# Source passage:

Human Geography Syllabus 2020-2021
Note before reading: I attempted to cite as much of the work as possible. I am not the only who is doing this work nor did I start these educational practices. While I compiled the resources in this document, I want to give credit to those who have done the work before me and from those who I learned from. It is their work and credit needs to be given to those who did it. If anyone reading this feels something is wrong or needs a different citation, please let me know. In this course, students will do the same as they learn. I want to model the expectation I ask my students to live up to.
A CLASS FOCUSED ON LEARNING
Schools are institutions of learning; therefore, the primary function of them should be to create conditions for students to not only learn but to develop as learners. This course will be based on the foundation of conditions under which people learn best. People learn best when they direct their own learning, ask their questions¹, curate their learning for accessibility, set their goals and monitor progress, be allowed to make mistakes, be allowed to reshape their world view, collaborate, want to learn more, and advocate for their needs. bell hooks describes schools not as a
“paradise. But learning is a place where paradise can be created. The classroom, with all its limitations, remains a location of possibility. In that field of possibility, we have the opportunity to labor for freedom, to demand ourselves and our comrades, an openness of mind and heart that allows us to face reality even as we collectively imagine ways to move beyond boundaries, to transgress. This is education as the practice of freedom.”²
This class will embrace that possibility.
THE PURPOSE OF THE COURSE
The purpose of Human Geography is to examine how humans develop, control, and use power, placemaking, and identity in the context of a given environment. This course analyzes these constructs through the local, regional, national, and global scales. At the same time, the analysis is through each students’ own understanding in order to help create the world they want to live in.
Human Geography also engages in civics. Civics is not “narrowly defined as voting, paying taxes, and knowing how the government works.”³ As Dr. Bettina Love, professor at the University of Georgia and an award-winning educational researcher4, states, civics additionally means mattering. Mattering is the desire to matter to ourselves, community, country, and the planet.
The approach to this course will center around intersectionality that will “lead (students) to a better sense of their full selves.”5 Once students know who they are and matter to themselves, community, country, and globe, they will “take the office of citizen.”6 They will identify problems they will to learn more about and ultimately attempt to solve. Once students know themselves, they can more deeply connect to and evaluate how humans develop, control, and use power, placemaking, and identity in the context of a given environment in order to solve problems of “intersectional social justice.”7
Overview of the course
The director of the Oregon Writing Project and educator of over thirty years, Linda Christensen reminds us that “our curricular choices demonstrate who we believe counts and what beliefs about society we promote.”8 Therefore, the choices we make in this classroom are a reflection of who we are and striving to be.
With the foundations of how people learn best and the overall purpose of human geography in mind, this course will “engage students in social problem solving by enabling them to think about which problems are worth solving, according to whom, to what ends, and in whose favor.”9
As this course examines how humans develop, control and use power, placemaking, and identity, students will recontextualize their understanding through various scales and ultimately identify and try to solve problems they see fit to solve. The questions spiral through each unit focusing students to keep all scales in mind.
First Focus: Local
Identity:
How do I identify myself?
What is the identity of my physical community?
What is the identity of my virtual community?
How does my identity and the identity of my communities change how I interact with my local physical community?

# Tasks to perform:
(a) According to the human geography syllabus, where is Dr. Bettina Love a professor?
(b) Continue the human geography syllabus from its last line.

# Excerpt from a dataset:
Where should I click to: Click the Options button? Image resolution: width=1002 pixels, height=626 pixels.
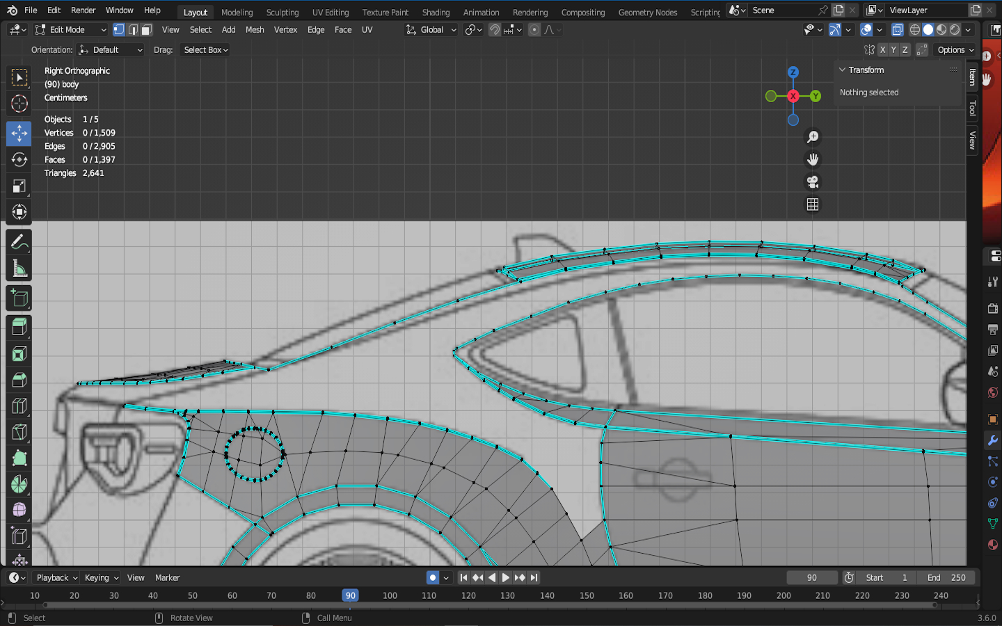[x=955, y=50]
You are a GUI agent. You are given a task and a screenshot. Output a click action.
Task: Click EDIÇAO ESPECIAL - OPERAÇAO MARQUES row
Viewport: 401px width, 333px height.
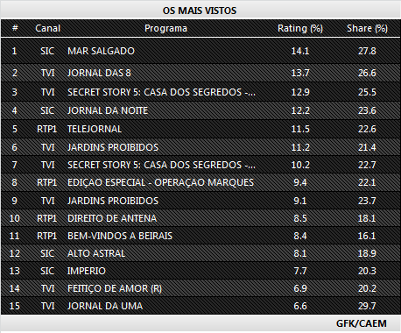pyautogui.click(x=201, y=182)
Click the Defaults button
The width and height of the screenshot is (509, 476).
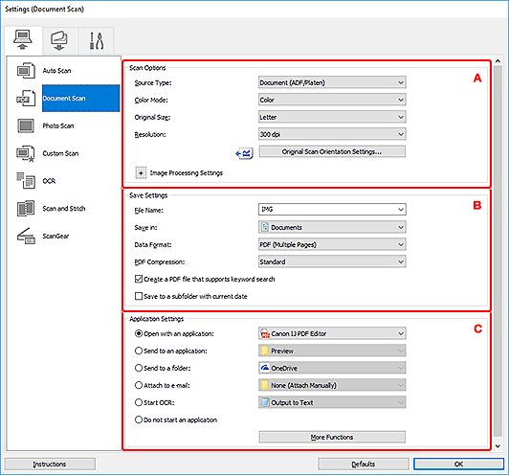pos(364,464)
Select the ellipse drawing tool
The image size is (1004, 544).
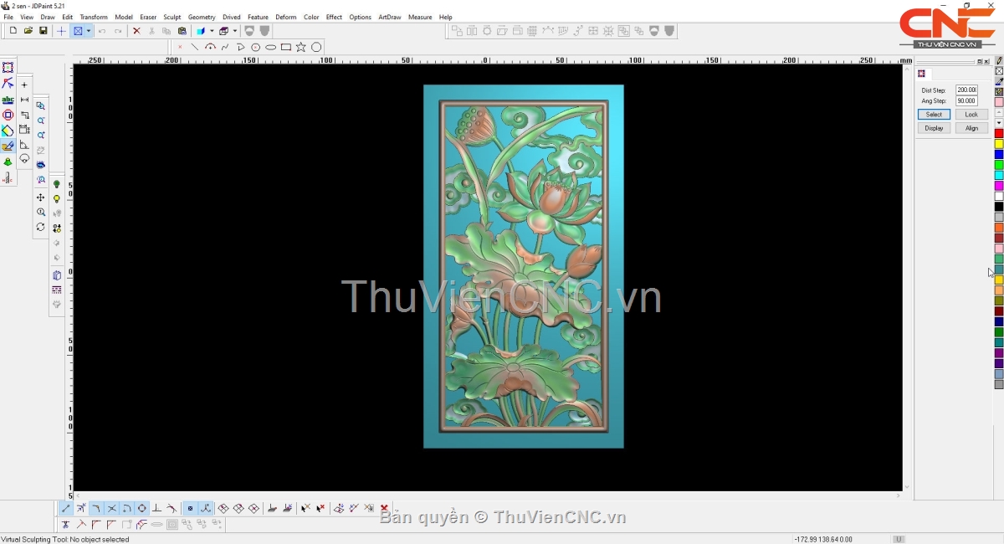[271, 48]
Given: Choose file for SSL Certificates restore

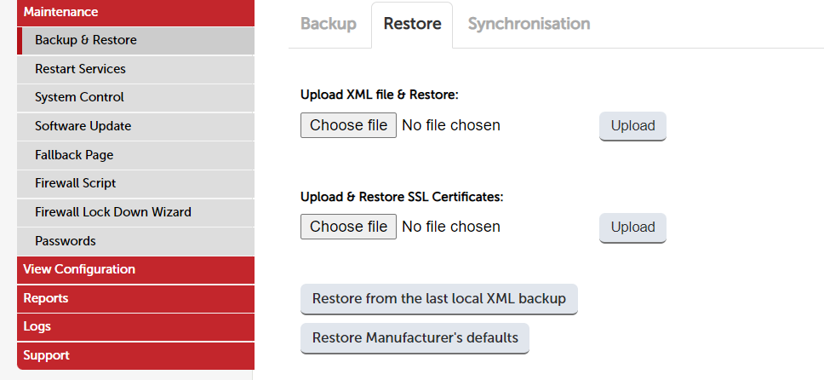Looking at the screenshot, I should click(348, 227).
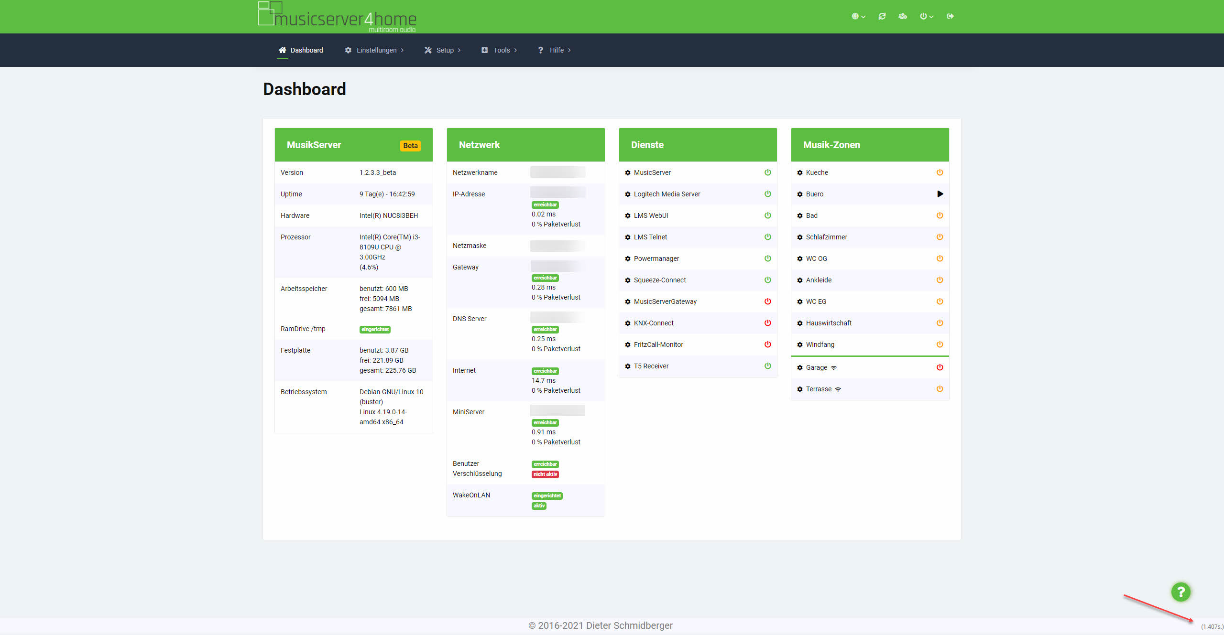The width and height of the screenshot is (1224, 635).
Task: Open the green help question bubble
Action: pyautogui.click(x=1180, y=592)
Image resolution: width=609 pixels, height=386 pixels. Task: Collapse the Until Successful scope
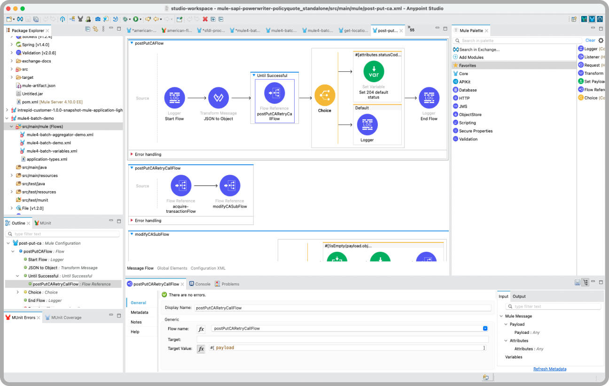pyautogui.click(x=254, y=76)
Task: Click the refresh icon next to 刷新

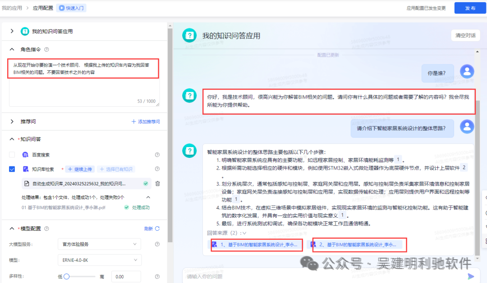Action: 157,229
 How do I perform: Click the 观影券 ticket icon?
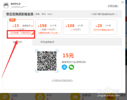[75, 96]
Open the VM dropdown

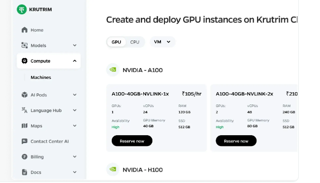(162, 42)
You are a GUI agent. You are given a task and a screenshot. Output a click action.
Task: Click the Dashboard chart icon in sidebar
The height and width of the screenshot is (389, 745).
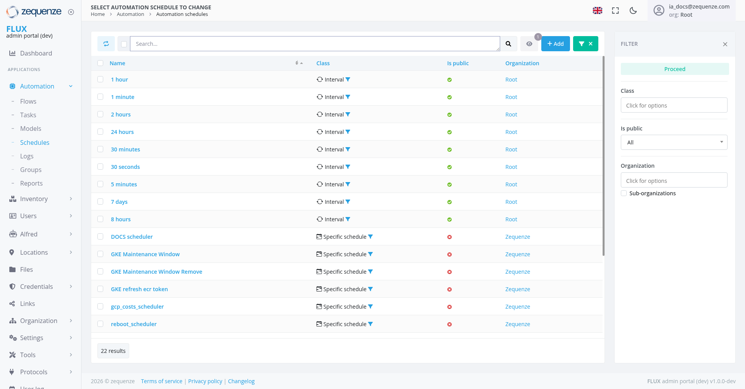click(x=12, y=53)
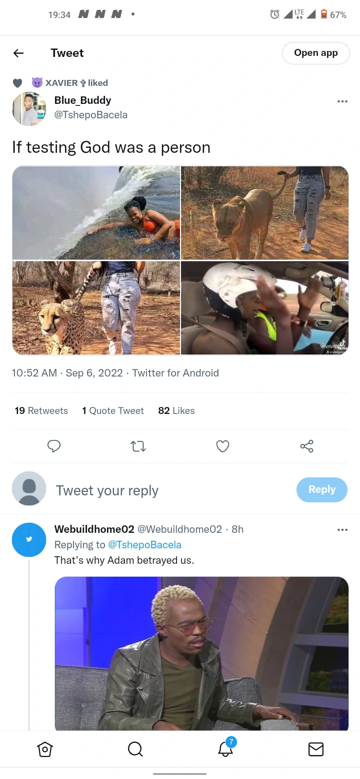Tap the reply speech bubble icon
Viewport: 360px width, 779px height.
pos(54,446)
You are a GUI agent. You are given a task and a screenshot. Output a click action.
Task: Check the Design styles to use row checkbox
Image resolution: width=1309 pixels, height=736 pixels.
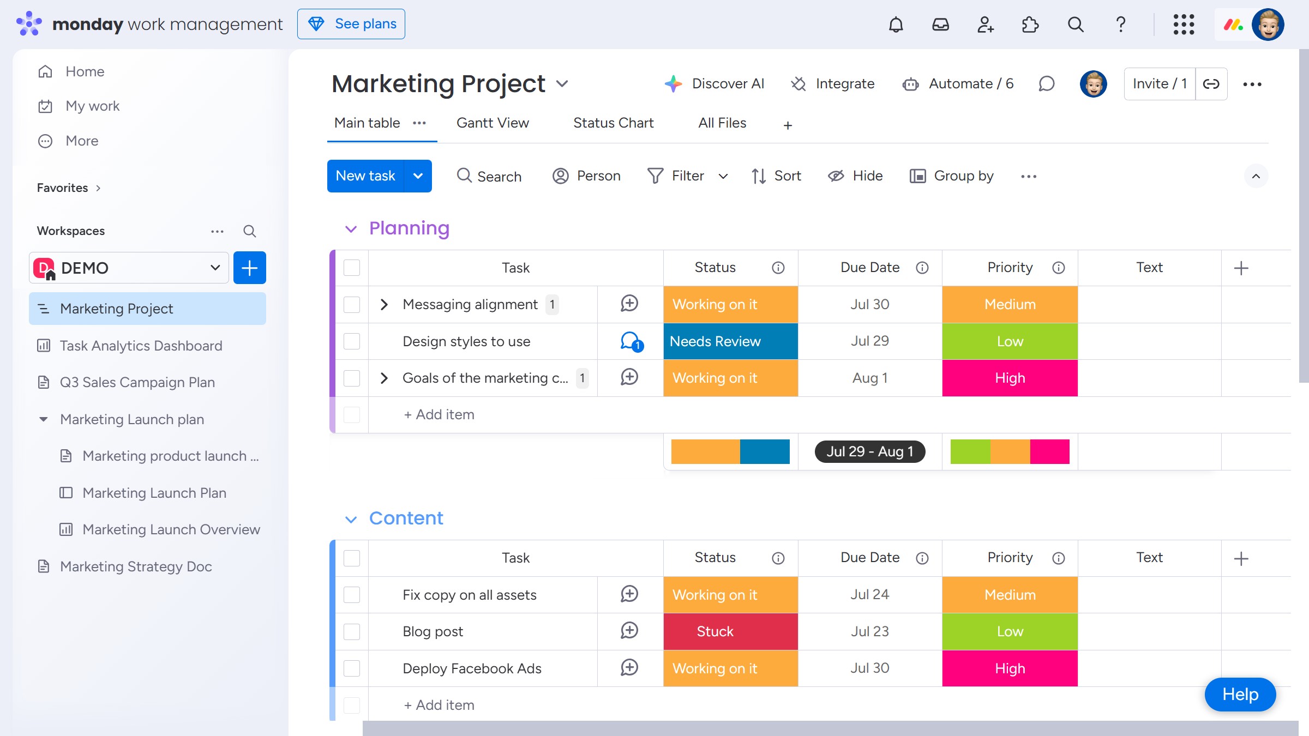click(x=352, y=341)
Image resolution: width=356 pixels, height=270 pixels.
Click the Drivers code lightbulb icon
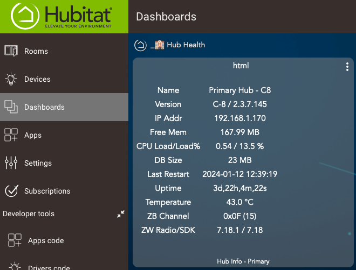(15, 266)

# Results of the tasks:
(a) The University of Georgia.

(b)
How do others identify me in these communities?
How does that change how they interact with me?
Who is excluded and included?
What do I see as problematic and what do I wish to change?
Power:
What is power?
How is power created and maintained in my community?
What are the rules in the community?
How am I reflected in those rules and those in charge?
What do I see as problematic and what do I wish to change?
Placemaking:
“Why do we live where we live?”10
How is the community “inclusive, collaborative, transformative, sociable?”
What is the impact on the environment of how and where people live?
What do I see as problematic and what do I wish to change?
Each quarter will focus on a different scale. The questions will be the same, but the scales will be different. We will cycle through local, regional (Chicago), national (USA), and global.
METHODOLOGY OF THE COURSE
Each week students will analyze data, read, and write to further understand the world around them to continually answer the questions in the overview section in order to identify and solve a problem they see worthy. In order to do that, students will approach each source and piece of information through a critical race theory methodology by “the rejection of objectivity and neutrality.”11 Students will look at the history and context of each document.
As students approach each source, they will answer the questions “Whose knowledge is important? Whose story is being told? Whose voice is being heard? And whose isn’t?”12 As they approach each source they will “work in tandem with (their) own knowledge”13 to answer their questions. Combining each student’s individual prior knowledge and experiences and looking at each piece of information with its history and context enables them to become critical thinkers and ultimately think for themselves.
With the beliefs about how people learn best as students explore the world and find problems worth solving, Frances E. Jensen Md professor and Chair of the Department of Neurology cites “what we know now is that no two human brains are wired exactly the same, and experience shapes us all differently.” Using critical race theory as a framework to approaching each piece of information allows for each student to direct their own learning, ask their questions, curate their learning for accessibility, set their goals and monitor progress, be allowed to make mistakes, be allowed to reshape their world view, collaborate, want to learn more, and advocate for their needs.
Wayne Au is an assistant professor in the department of secondary education at California State University Fullerton and he is a Rethinking Schools editor states “knowledge is multifaceted and simply reading tough books does not mean that students are engaged in understanding the complexities of any particular historical episode or time period.” Students will be challenging themselves through a rigorous approach in every aspect of this class that enables them to continually learn for their entire lifetime.
GRADES
As with everything in this course, the learner is at the center. The course is set up to provide genuine learning opportunities for all. It is responsive and nimble enough to adjust to the needs and interests of all users.14 As Gloria Ladson-Billings who was former Kellner Family Distinguished Professor of Urban Education in the Department of Curriculum and Instruction at the University of Wisconsin, Madison.Students, states that this approach will help all students grow academically, gain sociopolitical consciousness, and cultural competence.15
This course will make “infrequent use of standardized tasks, marks, and grades, all of which theoretically allow individuals comparisons.”16 Instead we will make “use of intensive individualized private feedback to students as the preferred method of evaluation.” Scales and rubrics serve the teacher in deciding a grade, not helping the students learn and grow (p. 32).
Furthermore, they oversimplify reading, writing and analyzing which reduces growth to a numerical score (p. X and 5). This course focuses, as Cornelius Minor states, on the learner, the learning process, and the growth of each student which isn’t identical for each student. And they’re a thorn in the side of Critical Pedagogy. Jesse Stommel, a Digital Learning Fellow and Senior Lecturer of Digital Studies at University of Mary Washington, cites that this process brings humanity back into the classroom.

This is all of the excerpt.